I think both documents will continue to inspire people for a long time.

But you don't need old documents to inspire a movement. Greta Thunberg is doing fine without.


Greta is fine at preaching to the choir. I highly doubt that there were people who did not agree with her, but then after listening to her speech, agreed with her.


MLK was preaching to the choir, for that matter. Many of his white listeners had a general belief that segregation was bad, but didn’t think they could change anything by themselves. When you get enough such people together, they start to act. Climate may be the same story, 50 years later.


Many of those who are atheist/non religious follow the bible most closely because they are ignorant of it's forming of our societal mores.


No one is ignorant of the role of the Bible in forming societal values - certainly not atheists, non-Christians or the non-religious.

Atheists and the non-religious follow the Bible because it does offer useful moral and ethical teachings (along with many other religious and non-religious texts.) and because many modern (primarily American Southern) Christians have adopted a literalist interpretation of the Bible, and it's easier to ridicule such people by pointing out how little coherence and sense the Bible actually has when read from that perspective.

Where atheists, non-Christians and the non-religious disagree with Christians is in the insistence of the latter that the Bible is the only valid source of morality, that it is perfect, inerrant and immutable (in other words, that Biblical morality cannot evolve as societies progress, despite the fact that it does) and that morality presupposes Christian theism (the oft-repeated but utterly false narrative that atheism is nihilism and atheists are incapable of morality.)


"Shut up, because we're in control now."


Similarly, in the words of Beto O'Rourke after he proposed mandatory firearm confiscation during a recent debate: "Americans will follow the law."


Beto maybe ought to look at some US history before saying such things. Prohibition, anyone? Or, alternately, sanctuary cities.


I grew up identifying as an atheist and an anarchist. I'm dismayed by, essentially, widespread adoption of my base philosophy. It seems that a culture of nihilism is on the rise.

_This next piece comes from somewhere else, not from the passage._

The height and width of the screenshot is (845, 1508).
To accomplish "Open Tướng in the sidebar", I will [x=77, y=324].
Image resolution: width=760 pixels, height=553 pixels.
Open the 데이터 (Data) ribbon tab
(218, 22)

In this framing, I rephrase your question: how can we leverage nihilism to engender compassion, personal and societal growth?

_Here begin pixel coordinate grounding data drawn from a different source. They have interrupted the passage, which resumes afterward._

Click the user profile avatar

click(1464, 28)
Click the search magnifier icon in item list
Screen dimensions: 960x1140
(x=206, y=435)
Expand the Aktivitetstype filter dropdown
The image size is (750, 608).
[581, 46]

If you believe nihilism necessarily follows from anarchy or atheism, I'm assume you were never actually paying attention to the philosophy of either.

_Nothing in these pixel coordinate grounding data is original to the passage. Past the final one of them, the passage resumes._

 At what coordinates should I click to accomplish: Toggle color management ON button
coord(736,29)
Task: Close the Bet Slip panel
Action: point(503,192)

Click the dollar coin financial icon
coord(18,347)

Did I say "necessarily"? Or are you concluding that I'm an idiot because you over-interpreted an anecdotal observation to be a statement of absolute necessity? Get over yourself

When speaking of societal trends it literally doesn't matter what I think. Common interpretations, be they misconceptions or perversions of an academic philosophy, are what actually matter.


>I grew up identifying as an atheist and an anarchist. I'm dismayed by, essentially, widespread adoption of my base philosophy. It seems that a culture of nihilism is on the rise.

The intent behind the above statements is clearly to imply, through the chain of inference presented, that the source of the "culture of nihilism" is the "widespread adoption of (your) base philosophy" which was "atheism and anarchy.", and that, therefore atheism and anarchy (as opposed to the Constitution and Bible) have led, at a widespread (cultural) scale, to nihilism.

>Or are you concluding that I'm an idiot because you over-interpreted an anecdotal observation to be a statement of absolute necessity?

I'm not calling you an idiot, and my interpretation was straightforward. However your comment does make it seem that you aren't aware neither anarchy nor atheism are nihilistic in nature, and that your "observation" about their effect in producing a culture of nihilism, however anecdotal, is likely based on commonly held misconceptions about both. Namely that atheism is nihilistic because meaning and morality can only be found relative to a belief in a higher power, and that anarchy equates to chaos.

If that's not the case, then by all means let's have an intelligent conversation about the nature of morality and ethics in a post-religious and post-statist society. Otherwise, I'm going to assume you're a troll and just ignore you from this point forward. Good day.